For each document, there is a JSON file named name.json. Each document instance includes the following:

  • document_id: the ID of a document;
  • domain: the domain of a document;
  • name: the name of the document;
  • graph: key-value pairs of all nodes in the document graph, with node_id as the key. Each node includes the following:
    • data: the data of a node;
    • type: the type of node, including the following:
      • disjunction indicates that all the following conditions should be satisfied.
      • conjunction indicates that at least one of the following conditions should be satisfied.
      • condition indicates the node describes a condition.
      • solution indicates the node describes a solution.
      • negation indicates the following condition can't be satisfied.
      • table indicates the following nodes are in a table structure.
      • object indicates the node is an object in a table.
      • attribute indicates the node is an attribute of an object.
      • value indicates the node is a value of an attribute.
      • sequence indicates the node is a sequence of steps.
      • sequence-step indicates the node is one step in a sequence of steps.
      • see-more indicates the node will link to another node that has additional information.
      • root indicates the node is the root of the document graph.
      • hyperlink virtual nodes for dialog flow generation.
      • ordinary indicates the node belongs to none of the above.
    • pid: the parent node id.

Dialogs

For each dialog, there is a JSON file named dialog_id.json. Each dialog instance has several turns that include the following:

  • turn: the ID of a turn;
  • role: the role of a turn;
  • utterance: the utterance of a turn;
  • act: the dialog act of a turn, the different role has different dialog act:
    • For User:
      • what means the user asks a what question.
      • when means the user asks a question for a time or date.
      • where means the user asks a question for a location.
      • why means the user asks a question for a reason.
      • how means the user wants to know the way to do something.
      • verification means the user asking a question to verify something.
      • ans/open means the user gives an open answer to the system's question.
      • ans/yesno means the user confirms and denies partly the system's question.
      • ans/yes means the user confirms the system's question.
      • ans/no means the user denies the system's question.
    • For System:
      • question/open means the system asks an open question.
      • multiple-choice means the system asks a multiple-choice question.
      • verification means the system asks a question to verify something.
      • ans/open means the system gives an open answer to the user's question.
      • ans/yesno means the system confirms and denies partly the user's question.
      • ans/yes means the system confirms the user's question.
      • ans/no means the system denies the user's question.
  • document: the document file name of the grounding nodes;
  • grounding: grounding node text. Target output of the DST task for user turns;
  • grounding_id: grounding node id. Target output of the DPL task for system turns. If the id starts with T such as T42, it corresponds to the node 42 in the graph of navigation.json.

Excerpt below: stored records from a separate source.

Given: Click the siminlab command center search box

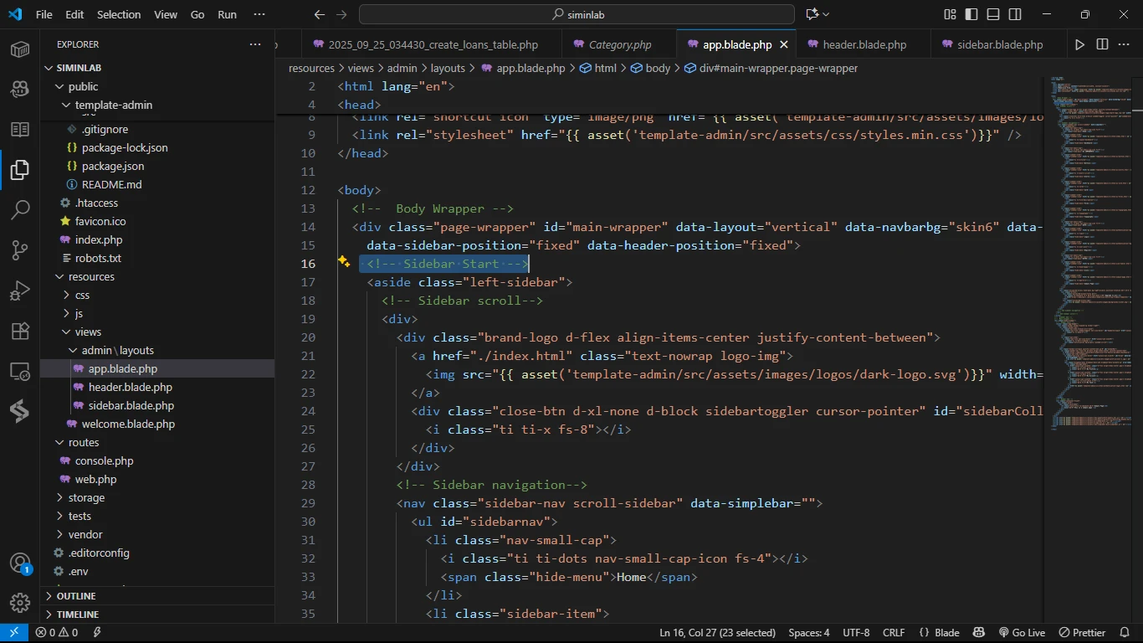Looking at the screenshot, I should coord(577,14).
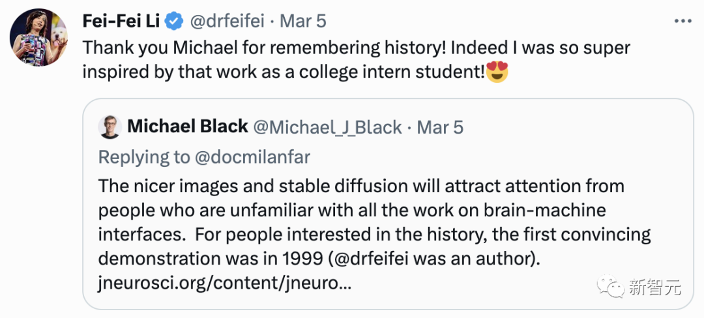Open Michael Black's small avatar in quoted tweet

point(110,127)
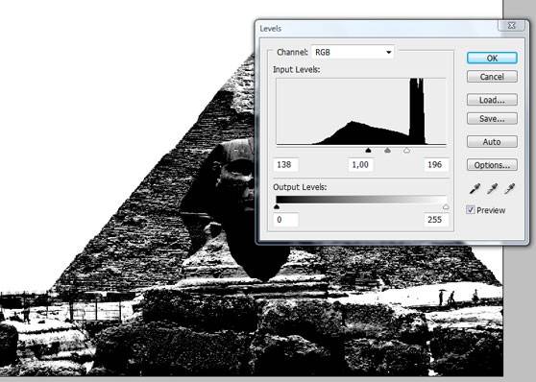The width and height of the screenshot is (536, 382).
Task: Select the gray point eyedropper
Action: coord(492,188)
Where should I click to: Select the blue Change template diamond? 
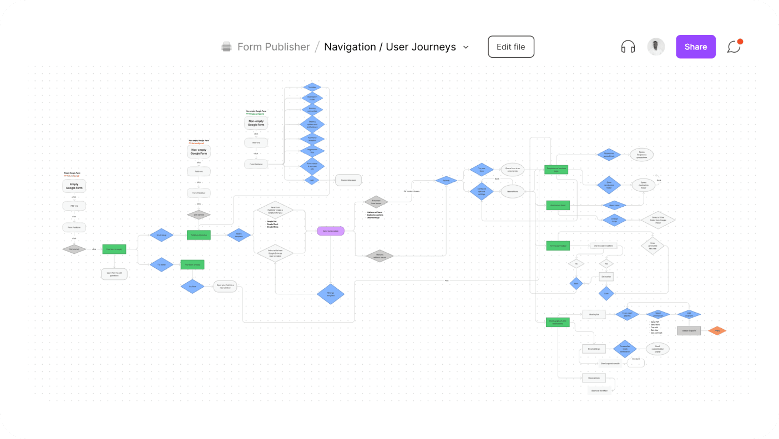[x=331, y=294]
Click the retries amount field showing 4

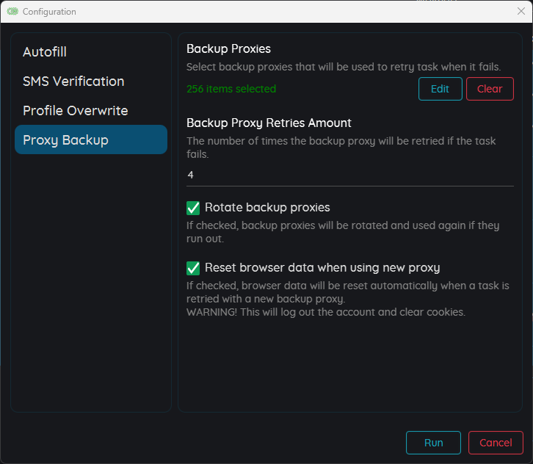(349, 175)
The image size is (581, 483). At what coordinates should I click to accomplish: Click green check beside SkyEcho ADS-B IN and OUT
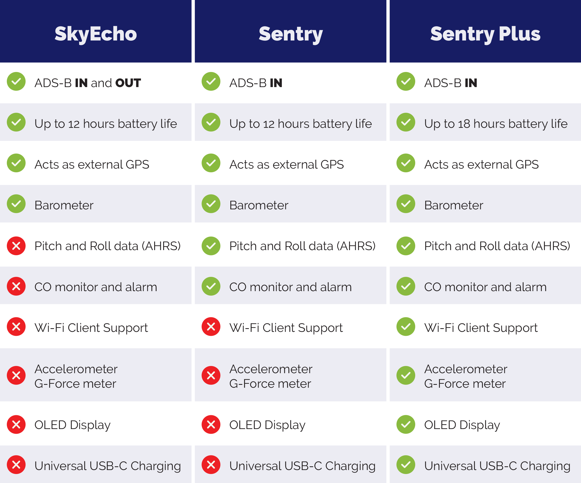pyautogui.click(x=16, y=81)
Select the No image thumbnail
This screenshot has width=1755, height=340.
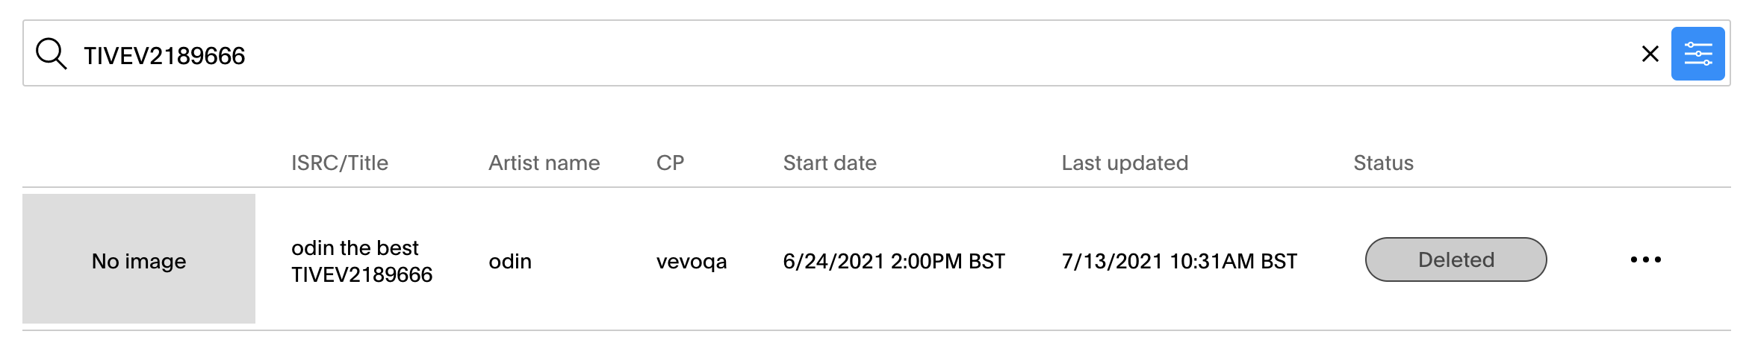click(139, 259)
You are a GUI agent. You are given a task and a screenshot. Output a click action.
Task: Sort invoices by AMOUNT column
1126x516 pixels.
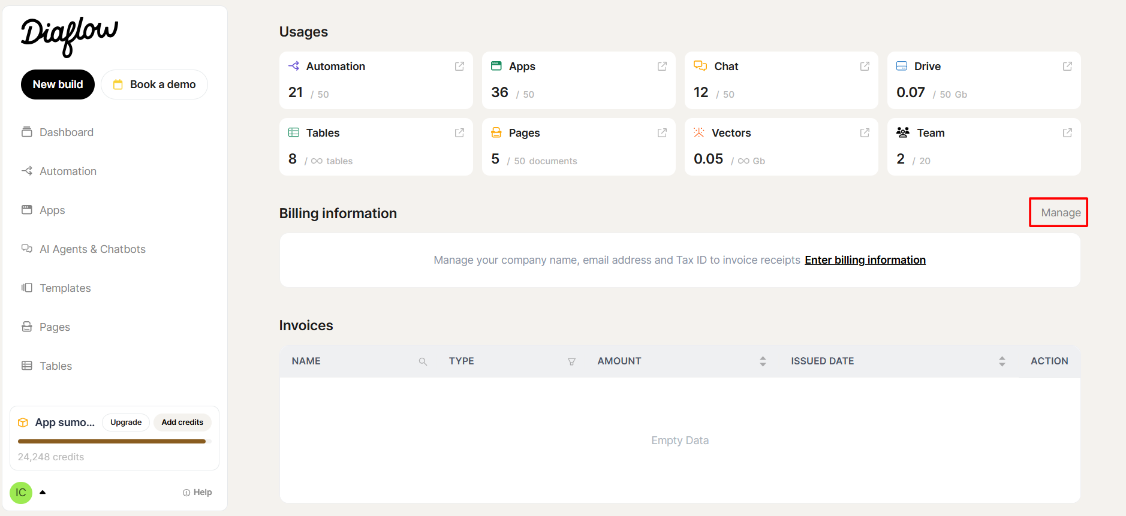(x=763, y=361)
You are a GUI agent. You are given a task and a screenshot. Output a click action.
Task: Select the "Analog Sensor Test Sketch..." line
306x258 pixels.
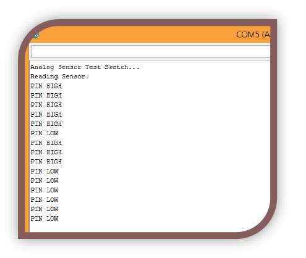coord(85,67)
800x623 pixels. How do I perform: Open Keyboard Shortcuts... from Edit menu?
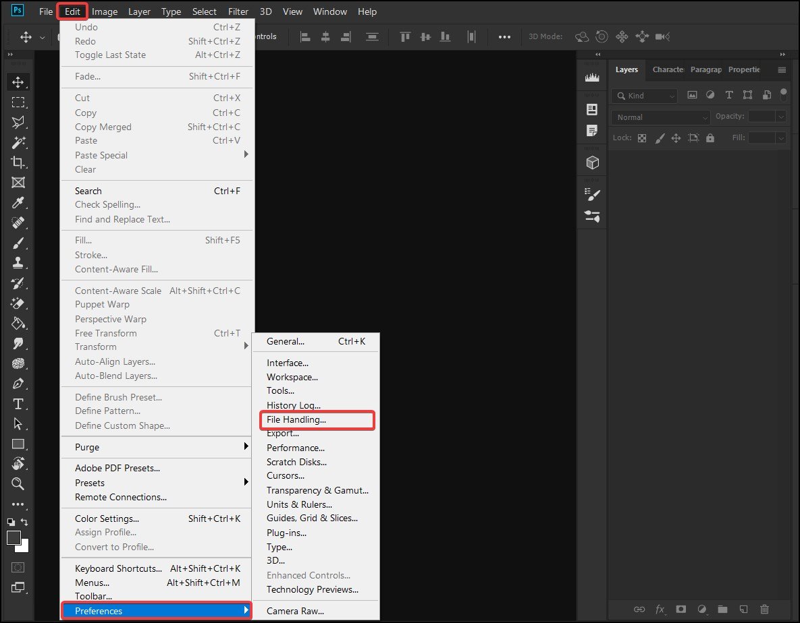click(x=119, y=568)
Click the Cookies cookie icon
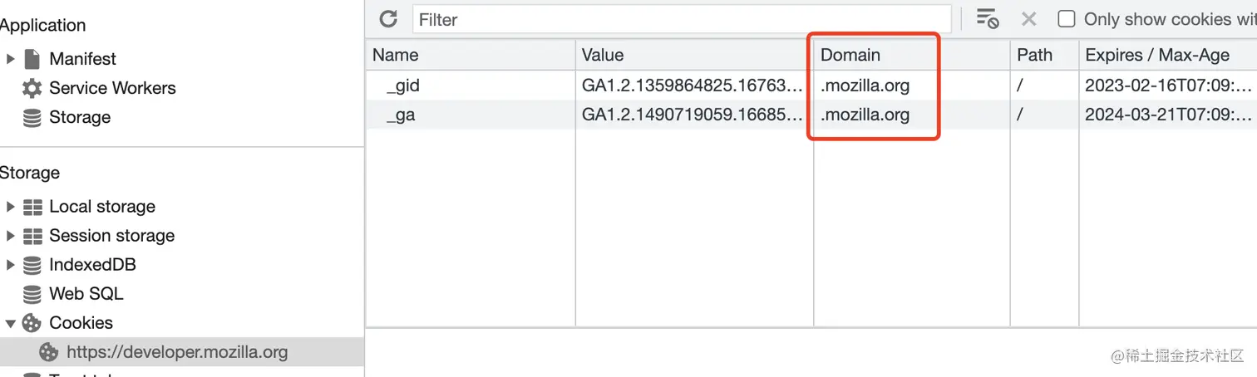Screen dimensions: 1257x377 pyautogui.click(x=32, y=323)
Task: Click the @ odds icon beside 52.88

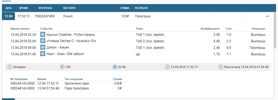Action: tap(115, 67)
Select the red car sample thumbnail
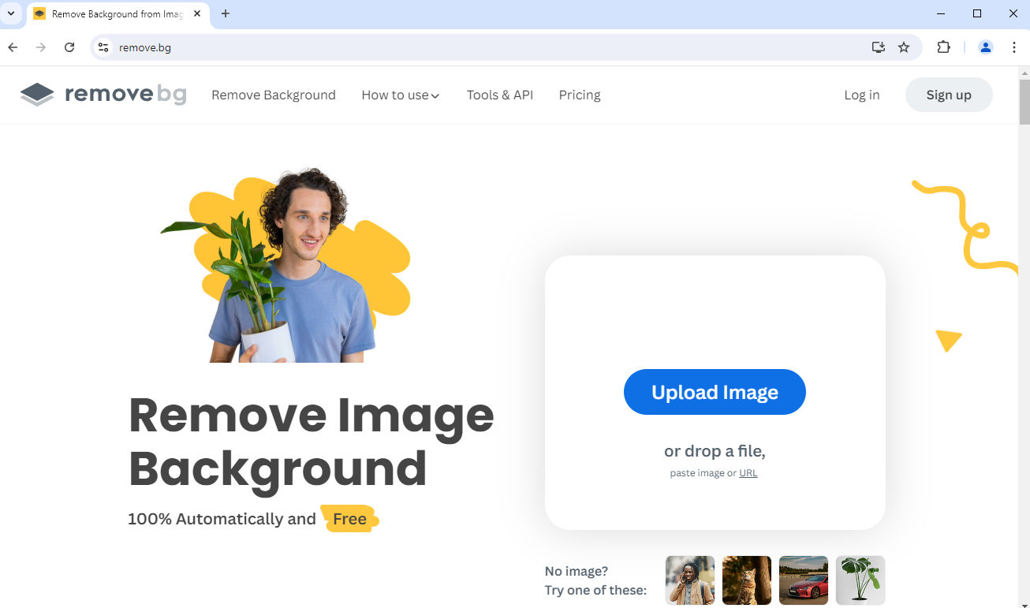Viewport: 1030px width, 608px height. (x=803, y=580)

Otherwise, it corresponds to id of a node in the graph of document.

Navigation

For each domain, there is a JSON file named navigation.json, which saves the title hierarchy of documents in the domain. For example, the document about "Food allergy" will be indexed by "Immune diseases => Allergic reactions and other hypersensitivity disorders => Food allergy". Each navigation file includes the following:

  • document_id: no meaning;
  • domain: the domain of the navigation;
  • name: no meaning;
  • graph: key-value pairs of all title hierarchy and document file name in the domain, with node_id as the key. Empty means that no title hierarchy exists for the domain. Each node includes the following:
    • data: the data of a node.
    • type: the type of node, including the following:
      • root indicates the node is the root of the navigation file.
      • ordinary indicates the node is a title hierarchy text or a document file name.
    • pid: the parent node id.

Data will be released as soon as possible